You may have seen an article recently about the head of the Dutch central bank, Klaas Knot, who is also a governor on the European Central Bank, saying that "the picture resembles that of the period before the financial crisis", that we are "about to witness a brutal collapse in asset prices". He talked about overvaluation (the S&P 500 is hitting all-time highs), a low level of volatility (the VIX just hit a record low), and the risk that investment sentiment could turn very quickly if the US raises interest rates more aggressively than the market expects. He said the "risk of sharp market corrections is real".
Meanwhile Wolfgang Schauble, the German finance minister, also talks about a risk of "new bubbles" as a result of a decade of quantitative easing and the trillions of dollars central banks have pumped into the financial markets through the bond markets.
The ASX200 has hardly risen this year and is trading on a price-earnings ratio of just below 16x which is only marginally above the long-term average of around 15x. No bubble here. The US on the other hand has seen the S&P 500 up 12.5 per cent this year, the NASDAQ up 20.5 per cent and the S&P500 has moved from a price-earnings ratio of 18x to 23x in the last couple of years. Think about that. It means that share prices have risen 27 per cent more than earnings since early 2015.
Now I own a couple of businesses and I have to tell you, if someone wanted to come and pay me 23x post-tax earnings for either of them I would retire a squillionaire. Yet this is the average, repeat, average, valuation of $US22.97 trillion worth of US stocks in the S&P 500.
But before you rush to the doors on the back of Knot's comments you should understand that central bankers are perhaps the most conservative market commentators in existence. Prudence is their job, and all we are seeing is the first level of many markets' Chicken Little commentators, who are paid to do so, turning chicken. That is their role. On top of that let me make a few unconventional observations about stock-market bubbles.
The best market performance comes before a bubble. We should never fear a bubble, we should welcome them, encourage them even. They are rare, fantastic, twice-in-a-lifetime opportunities. If you spend those moments sitting on the sidelines wagging your finger at everyone else's stupidity you are missing the point.
What you can achieve in a few months or years ahead of a bubble bursting is what makes the stock market worthwhile in the long-term. All that time spent managing small returns over many years is marking time, waiting for this moment. And please understand, that long-term average return everybody is quoting includes bubbles. You will never achieve the long-term average unless you participate. Those long-term averages include the whole bubble, not a chickening out when things are a bit overvalued. To sit it out at the first sign of a bubble is lunacy.
When it comes to bubbles the obvious concern is the risk of a crash. Let me give you a few pointers on managing that possibility. The first is that you should never try to predict the top of a bubble. You are not that smart. You have to let it run. You only call the top of a bubble after the market starts to dump, not before.

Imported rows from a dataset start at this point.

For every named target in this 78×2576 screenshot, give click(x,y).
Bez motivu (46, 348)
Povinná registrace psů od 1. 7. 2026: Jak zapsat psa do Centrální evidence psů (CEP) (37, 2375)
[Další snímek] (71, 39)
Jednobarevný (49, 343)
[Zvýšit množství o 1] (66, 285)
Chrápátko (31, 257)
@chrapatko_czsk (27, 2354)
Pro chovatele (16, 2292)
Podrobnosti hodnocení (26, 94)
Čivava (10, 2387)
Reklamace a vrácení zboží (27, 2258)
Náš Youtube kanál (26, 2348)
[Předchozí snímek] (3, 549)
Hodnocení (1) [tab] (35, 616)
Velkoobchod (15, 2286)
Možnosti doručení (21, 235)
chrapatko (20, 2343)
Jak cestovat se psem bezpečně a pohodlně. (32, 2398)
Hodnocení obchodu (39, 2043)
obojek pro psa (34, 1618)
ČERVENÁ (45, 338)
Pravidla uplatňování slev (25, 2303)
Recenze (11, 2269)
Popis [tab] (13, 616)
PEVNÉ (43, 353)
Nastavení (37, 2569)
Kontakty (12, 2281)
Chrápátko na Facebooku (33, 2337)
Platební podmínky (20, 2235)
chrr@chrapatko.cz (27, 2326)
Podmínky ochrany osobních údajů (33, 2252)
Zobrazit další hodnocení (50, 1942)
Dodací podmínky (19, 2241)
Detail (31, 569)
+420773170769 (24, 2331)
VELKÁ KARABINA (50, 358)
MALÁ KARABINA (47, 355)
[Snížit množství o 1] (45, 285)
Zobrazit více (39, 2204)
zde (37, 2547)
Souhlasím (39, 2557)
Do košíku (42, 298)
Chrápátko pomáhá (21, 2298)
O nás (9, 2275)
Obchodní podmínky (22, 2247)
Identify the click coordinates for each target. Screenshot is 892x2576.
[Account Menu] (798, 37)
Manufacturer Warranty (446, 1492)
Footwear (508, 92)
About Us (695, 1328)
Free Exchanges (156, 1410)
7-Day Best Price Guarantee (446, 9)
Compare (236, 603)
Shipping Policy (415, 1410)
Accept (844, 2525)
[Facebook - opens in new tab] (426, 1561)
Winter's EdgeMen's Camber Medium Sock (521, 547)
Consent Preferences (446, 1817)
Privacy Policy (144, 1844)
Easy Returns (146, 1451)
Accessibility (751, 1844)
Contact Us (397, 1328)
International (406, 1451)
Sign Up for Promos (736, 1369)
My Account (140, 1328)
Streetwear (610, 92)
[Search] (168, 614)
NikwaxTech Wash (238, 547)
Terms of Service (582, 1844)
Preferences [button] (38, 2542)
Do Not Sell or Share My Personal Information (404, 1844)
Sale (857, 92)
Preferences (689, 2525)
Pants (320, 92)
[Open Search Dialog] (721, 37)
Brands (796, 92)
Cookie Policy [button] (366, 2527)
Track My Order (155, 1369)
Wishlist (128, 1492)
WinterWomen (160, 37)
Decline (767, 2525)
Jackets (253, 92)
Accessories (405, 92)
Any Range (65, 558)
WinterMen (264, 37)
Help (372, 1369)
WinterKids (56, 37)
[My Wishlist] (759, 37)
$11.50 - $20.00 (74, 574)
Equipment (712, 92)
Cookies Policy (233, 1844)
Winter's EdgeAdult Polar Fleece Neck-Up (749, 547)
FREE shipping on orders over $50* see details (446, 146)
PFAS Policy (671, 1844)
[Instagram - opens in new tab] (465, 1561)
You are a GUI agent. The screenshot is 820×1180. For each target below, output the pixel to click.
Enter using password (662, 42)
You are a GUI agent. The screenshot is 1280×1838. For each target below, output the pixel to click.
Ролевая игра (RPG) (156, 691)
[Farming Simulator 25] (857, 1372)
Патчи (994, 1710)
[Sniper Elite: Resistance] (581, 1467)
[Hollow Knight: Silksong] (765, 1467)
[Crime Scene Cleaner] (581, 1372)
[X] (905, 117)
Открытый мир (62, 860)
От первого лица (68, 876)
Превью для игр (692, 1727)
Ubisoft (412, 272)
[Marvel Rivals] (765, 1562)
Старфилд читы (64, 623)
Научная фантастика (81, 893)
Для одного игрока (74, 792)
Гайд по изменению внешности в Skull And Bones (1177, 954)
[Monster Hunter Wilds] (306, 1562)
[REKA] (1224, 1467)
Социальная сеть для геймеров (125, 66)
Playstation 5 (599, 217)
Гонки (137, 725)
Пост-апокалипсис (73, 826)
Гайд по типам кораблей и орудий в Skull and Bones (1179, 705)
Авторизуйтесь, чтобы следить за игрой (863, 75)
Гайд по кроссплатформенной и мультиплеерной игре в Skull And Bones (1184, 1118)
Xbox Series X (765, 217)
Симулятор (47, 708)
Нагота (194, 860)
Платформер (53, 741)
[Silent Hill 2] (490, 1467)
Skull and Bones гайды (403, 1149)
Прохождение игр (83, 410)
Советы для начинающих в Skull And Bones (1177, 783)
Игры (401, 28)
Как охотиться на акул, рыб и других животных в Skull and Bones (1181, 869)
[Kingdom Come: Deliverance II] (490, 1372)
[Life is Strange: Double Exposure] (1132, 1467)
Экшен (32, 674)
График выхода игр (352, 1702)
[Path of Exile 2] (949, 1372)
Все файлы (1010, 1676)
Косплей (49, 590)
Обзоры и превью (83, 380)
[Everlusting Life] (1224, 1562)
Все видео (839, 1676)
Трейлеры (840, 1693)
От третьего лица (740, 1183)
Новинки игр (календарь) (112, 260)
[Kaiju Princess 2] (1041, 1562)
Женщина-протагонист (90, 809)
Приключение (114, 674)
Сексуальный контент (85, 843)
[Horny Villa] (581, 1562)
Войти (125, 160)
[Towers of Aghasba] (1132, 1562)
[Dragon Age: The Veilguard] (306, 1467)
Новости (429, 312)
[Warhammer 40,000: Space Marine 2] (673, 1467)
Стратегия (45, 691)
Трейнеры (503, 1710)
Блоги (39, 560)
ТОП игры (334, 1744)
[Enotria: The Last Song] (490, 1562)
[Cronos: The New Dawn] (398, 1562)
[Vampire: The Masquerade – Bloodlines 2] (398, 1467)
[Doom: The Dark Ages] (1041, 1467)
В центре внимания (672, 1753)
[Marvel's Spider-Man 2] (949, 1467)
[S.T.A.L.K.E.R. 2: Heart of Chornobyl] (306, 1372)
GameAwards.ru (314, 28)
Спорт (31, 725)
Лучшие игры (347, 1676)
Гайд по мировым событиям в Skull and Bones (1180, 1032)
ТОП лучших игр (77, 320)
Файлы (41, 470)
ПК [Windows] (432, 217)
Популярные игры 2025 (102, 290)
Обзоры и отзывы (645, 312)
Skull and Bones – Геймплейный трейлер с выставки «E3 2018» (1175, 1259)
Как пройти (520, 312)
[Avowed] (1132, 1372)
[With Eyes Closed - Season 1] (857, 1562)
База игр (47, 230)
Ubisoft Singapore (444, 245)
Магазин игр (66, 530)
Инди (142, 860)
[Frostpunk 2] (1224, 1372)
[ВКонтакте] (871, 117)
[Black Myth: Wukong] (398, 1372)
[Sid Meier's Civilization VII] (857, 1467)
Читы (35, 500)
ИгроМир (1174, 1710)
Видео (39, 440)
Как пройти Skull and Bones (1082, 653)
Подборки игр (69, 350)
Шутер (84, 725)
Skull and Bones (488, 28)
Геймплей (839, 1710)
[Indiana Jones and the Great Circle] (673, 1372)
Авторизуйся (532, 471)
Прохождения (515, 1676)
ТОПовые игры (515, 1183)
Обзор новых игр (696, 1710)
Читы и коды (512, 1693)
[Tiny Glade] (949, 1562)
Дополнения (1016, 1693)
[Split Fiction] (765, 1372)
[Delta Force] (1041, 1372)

When the end comes it will come fast so you have to be ready, watching, finger on trigger. Vigilance is King. By the time you read about the end of a bubble in the research, in the media, or on CNBC, it will be too late. You have to spot it earlier. I had a member once whose golden rule of trading was that if the US market ever fell 3 per cent in a day, sell half of everything, and if it did it again, sell the rest.
Also understand that no one will ever tell you to sell. The finance industry works very hard to get you into financial products, so they will never tell you to get out. That decision has to be yours and yours alone.
Not sure when to sell? Of course you're not. At some points in the market there is no science, no fundamental basis for anything, there is just your guts. Go with them, they are a distillation of your state of mind which is a distillation of everything happening around you. If you are worried, sell. And if you are awake at night thinking you should have sold yesterday, sell tomorrow.
Above all, be willing to do the one thing that the majority of puritanical value-based investors never do, which is to sell. The first day you see the market down 3 per cent you have to react not debate. An ability to sell is the most important element of risk management.
We are not in bubble territory yet, so relax. But when you see the market up 50 per cent in less than a year, get this article off the fridge.